LA HABANA, Cuba.- Este 11 de julio sucedió lo que desde hace un tiempo se veía venir. El pueblo cubano, de manera espontánea, se lanzó a las calles en protesta por las terribles condiciones de la vida diaria en la isla: desabastecimiento, colas y un manejo inadecuado de la pandemia de COVID-19 por parte de las autoridades. Pero en medio de todas esas reclamaciones sobresalía el grito de ¡Libertad!, en boca de los manifestantes. Sin dudas, un indicio de que se pedía también el fin del régimen dictatorial que padecemos los cubanos.
Los analistas de la realidad cubana apuntan que esta jornada de protestas es la mayor observada en la isla desde el Maleconazo de 1994, cuando cientos de personas salieron a las calles de Centro Habana, agobiadas por las duras condiciones que imponía el Período Especial. Sin embargo, a diferencia de aquel suceso, esta irrupción de pueblo no se circunscribió a una localidad de nuestra geografía. La multitudinaria manifestación que tuvo lugar en el municipio artemiseño de San Antonio de los Baños fue secundada por protestas en Palma Soriano, Camaguey, Ciego de Ávila, Bauta, Pinar del Río, La Habana, y otras localidades del país.
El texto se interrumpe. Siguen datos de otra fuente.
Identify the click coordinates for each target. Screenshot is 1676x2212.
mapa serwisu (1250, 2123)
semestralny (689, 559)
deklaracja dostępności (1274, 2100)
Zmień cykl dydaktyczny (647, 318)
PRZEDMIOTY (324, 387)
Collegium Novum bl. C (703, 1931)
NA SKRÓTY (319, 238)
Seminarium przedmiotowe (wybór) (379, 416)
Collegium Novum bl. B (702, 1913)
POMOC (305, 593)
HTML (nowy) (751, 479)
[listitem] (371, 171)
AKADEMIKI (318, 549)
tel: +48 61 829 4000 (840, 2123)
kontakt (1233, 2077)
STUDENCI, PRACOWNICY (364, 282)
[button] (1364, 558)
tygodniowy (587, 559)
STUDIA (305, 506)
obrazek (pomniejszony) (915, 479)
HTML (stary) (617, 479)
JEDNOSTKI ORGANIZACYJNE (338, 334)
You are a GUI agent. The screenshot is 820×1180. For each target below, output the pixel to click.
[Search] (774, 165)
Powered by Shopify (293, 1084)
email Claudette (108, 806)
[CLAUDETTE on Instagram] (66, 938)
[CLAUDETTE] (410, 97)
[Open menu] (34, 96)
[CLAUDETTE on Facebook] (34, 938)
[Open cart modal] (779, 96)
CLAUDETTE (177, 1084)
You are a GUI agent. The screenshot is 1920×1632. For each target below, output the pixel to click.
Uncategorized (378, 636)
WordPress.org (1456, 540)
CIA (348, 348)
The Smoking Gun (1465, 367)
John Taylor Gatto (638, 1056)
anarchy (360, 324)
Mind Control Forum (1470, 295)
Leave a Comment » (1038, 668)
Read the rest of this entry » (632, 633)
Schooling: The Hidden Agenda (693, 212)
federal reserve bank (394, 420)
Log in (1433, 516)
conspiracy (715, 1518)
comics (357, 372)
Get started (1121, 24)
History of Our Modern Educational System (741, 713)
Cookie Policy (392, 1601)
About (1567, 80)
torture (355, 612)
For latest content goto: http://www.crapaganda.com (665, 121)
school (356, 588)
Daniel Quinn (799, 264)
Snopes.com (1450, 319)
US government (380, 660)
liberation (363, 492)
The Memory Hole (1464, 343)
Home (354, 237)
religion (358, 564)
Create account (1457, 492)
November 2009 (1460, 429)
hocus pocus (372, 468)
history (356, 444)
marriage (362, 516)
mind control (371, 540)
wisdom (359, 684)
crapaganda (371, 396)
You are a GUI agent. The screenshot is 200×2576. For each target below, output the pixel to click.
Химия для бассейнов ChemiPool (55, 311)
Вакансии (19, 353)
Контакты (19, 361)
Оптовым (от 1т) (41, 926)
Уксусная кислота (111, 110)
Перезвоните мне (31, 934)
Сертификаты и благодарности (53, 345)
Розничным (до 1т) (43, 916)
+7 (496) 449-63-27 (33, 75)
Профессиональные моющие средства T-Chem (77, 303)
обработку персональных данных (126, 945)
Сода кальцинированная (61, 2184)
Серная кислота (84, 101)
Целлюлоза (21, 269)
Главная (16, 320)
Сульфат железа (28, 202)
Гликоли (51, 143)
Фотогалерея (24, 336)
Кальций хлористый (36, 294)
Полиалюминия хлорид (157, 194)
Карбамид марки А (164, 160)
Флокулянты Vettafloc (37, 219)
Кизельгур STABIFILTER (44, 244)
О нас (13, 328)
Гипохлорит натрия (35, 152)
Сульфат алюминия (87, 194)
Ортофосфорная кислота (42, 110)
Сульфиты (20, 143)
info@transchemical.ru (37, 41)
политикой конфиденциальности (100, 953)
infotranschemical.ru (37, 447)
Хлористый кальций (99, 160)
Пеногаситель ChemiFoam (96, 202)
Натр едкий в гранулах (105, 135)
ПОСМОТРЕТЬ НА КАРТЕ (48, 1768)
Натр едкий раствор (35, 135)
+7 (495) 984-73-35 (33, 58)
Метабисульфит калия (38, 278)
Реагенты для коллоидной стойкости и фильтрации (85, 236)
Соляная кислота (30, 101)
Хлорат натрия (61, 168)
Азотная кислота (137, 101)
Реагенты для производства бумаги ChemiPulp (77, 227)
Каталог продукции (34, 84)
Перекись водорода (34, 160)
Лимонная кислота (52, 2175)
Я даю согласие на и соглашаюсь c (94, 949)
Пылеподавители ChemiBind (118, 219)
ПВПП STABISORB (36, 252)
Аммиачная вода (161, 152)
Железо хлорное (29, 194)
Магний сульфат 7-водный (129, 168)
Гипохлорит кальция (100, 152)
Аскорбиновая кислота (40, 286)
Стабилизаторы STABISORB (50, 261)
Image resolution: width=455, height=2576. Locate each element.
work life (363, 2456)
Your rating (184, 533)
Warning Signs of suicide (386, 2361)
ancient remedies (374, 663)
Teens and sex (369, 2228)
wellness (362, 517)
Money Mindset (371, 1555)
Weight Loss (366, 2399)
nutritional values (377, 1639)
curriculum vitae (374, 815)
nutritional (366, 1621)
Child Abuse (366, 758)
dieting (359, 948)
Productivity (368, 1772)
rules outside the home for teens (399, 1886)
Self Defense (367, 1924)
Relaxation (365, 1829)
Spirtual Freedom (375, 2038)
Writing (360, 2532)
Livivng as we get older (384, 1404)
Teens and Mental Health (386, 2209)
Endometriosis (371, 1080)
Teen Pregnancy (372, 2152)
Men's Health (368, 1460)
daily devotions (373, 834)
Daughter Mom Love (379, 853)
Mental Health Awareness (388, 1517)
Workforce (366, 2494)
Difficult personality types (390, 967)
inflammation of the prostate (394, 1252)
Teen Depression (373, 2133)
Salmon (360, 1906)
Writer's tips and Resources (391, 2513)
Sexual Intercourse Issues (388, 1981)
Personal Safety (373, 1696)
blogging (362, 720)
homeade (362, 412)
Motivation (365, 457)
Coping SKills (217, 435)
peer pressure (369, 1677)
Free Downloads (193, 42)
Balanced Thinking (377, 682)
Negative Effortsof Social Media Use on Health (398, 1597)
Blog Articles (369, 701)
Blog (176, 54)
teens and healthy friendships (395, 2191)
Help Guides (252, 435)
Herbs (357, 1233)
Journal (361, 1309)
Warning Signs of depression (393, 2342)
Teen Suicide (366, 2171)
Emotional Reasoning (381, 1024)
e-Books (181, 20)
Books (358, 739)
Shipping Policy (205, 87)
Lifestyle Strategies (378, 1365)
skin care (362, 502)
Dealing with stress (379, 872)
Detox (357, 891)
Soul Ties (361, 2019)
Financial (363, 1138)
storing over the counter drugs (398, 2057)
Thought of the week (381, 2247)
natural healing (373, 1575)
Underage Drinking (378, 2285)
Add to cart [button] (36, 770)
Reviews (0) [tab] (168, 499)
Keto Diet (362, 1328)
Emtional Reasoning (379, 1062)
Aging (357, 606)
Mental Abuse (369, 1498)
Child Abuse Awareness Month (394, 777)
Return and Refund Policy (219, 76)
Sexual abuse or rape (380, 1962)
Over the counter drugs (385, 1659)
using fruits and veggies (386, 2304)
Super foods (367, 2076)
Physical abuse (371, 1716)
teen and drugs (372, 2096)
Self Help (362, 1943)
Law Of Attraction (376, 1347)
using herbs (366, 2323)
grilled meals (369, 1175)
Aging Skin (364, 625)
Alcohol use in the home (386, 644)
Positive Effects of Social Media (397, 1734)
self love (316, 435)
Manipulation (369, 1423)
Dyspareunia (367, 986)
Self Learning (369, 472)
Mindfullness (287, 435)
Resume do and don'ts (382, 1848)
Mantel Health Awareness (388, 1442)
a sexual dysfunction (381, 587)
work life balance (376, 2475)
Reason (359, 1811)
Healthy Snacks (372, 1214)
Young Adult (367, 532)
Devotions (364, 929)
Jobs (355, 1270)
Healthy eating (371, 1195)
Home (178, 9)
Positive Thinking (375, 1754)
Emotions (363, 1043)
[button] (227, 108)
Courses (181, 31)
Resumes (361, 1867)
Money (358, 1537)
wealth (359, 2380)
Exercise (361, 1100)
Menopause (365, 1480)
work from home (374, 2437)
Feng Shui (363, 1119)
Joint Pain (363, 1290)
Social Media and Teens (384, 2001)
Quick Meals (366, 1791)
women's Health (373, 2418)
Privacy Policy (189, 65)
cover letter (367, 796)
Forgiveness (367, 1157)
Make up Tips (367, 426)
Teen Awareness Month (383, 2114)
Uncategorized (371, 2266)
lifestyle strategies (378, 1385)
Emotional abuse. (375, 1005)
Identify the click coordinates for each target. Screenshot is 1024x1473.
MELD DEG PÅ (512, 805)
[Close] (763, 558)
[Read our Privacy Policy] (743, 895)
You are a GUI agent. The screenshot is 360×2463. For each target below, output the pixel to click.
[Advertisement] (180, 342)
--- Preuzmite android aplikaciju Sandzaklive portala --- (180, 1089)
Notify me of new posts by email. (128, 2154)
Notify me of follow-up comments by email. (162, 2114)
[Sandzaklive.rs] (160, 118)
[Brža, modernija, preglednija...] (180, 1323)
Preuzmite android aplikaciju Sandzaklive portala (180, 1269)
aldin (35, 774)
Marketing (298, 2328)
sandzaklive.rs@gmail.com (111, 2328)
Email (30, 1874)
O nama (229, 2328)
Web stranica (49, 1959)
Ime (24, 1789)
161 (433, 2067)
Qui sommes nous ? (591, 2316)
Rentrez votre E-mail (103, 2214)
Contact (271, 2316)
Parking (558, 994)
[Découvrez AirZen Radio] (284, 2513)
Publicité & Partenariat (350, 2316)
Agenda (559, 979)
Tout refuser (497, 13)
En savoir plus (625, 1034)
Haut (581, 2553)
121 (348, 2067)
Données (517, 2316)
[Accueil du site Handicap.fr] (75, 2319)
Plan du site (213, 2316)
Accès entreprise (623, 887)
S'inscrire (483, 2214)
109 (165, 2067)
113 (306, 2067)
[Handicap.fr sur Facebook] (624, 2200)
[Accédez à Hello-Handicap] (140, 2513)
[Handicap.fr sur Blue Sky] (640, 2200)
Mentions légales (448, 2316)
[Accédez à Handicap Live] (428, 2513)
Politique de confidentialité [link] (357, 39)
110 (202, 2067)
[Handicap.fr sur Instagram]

La reacción de la maquinaria del poder siguió el ritual al que nos tiene acostumbrados. En primer término, culpar al gobierno de Estados Unidos, al que considera el autor intelectual de las protestas. En segundo lugar no admitir que se trató de una rebelión espontánea del pueblo, sino insistir en el supuesto protagonismo de los que consideran “mercenarios pagados” al servicio del imperio.
El gobernante Miguel Díaz-Canel, fiel a las enseñanzas de sus mentores Fidel y Raúl, aplicó la vieja y dañina estrategia de echar a fajar a unos cubanos contra otros, como parte de las consignas ¡la calle es de los revolucionarios! y ¡la orden de combate ya está dada! Tocó entonces a la carne de cañón del régimen (militantes del Partido y la Juventud, intelectuales amaestrados, ciertos empleados estatales que no desean perder las prebendas que disfrutan, así como integrantes de las brigadas de respuesta rápida) enfrentar a sus hermanos que protestaban en las calles.
En el plano informativo asistimos a otra muestra de la hipocresía que corroe a los gobernantes cubanos. Ellos, que con tanto entusiasmo brindaron una amplia cobertura de las protestas populares en varios países de nuestra región, las que calificaban de legítimas reclamaciones contra las políticas neoliberales, ahora se niegan a aceptar que el pueblo cubano posea el legítimo derecho de rebelarse contra las autoridades de la isla. Para el oficialismo cubano, los que salieron a las calles de Colombia para arremeter contra el gobierno de Iván Duque eran auténticos exponentes del pueblo de esa nación.
En cambio, los manifestantes cubanos no son otra cosa que meros vándalos y delincuentes.
Mas, no conforme con la represión y la tergiversación de los hechos, la maquinaria del poder reclama para sí el monopolio de la información. Sospechosamente eso sucede cuando la conexión a internet se vio interrumpida en todo el país. Una acción que, por supuesto, la población la atribuyó a una decisión de las autoridades debido al protagonismo de las redes sociales y otras páginas web en el reflejo de todas esas protestas.
Durante una conferencia de prensa en la sede del Ministerio de Relaciones Exteriores, el canciller Bruno Rodríguez Parrilla, además de continuar negándoles a los cubanos el derecho a las protestas, se vio en aprietos cuando una corresponsal extranjera le preguntó si el apagón informático había sido inducido por el gobierno. Con ese lenguaje de galimatías que le caracteriza, el señor Parrilla se limitó a decir que el corte de internet respondía a las limitaciones energéticas que sufre el país. ¡Allá el que le quiera creer!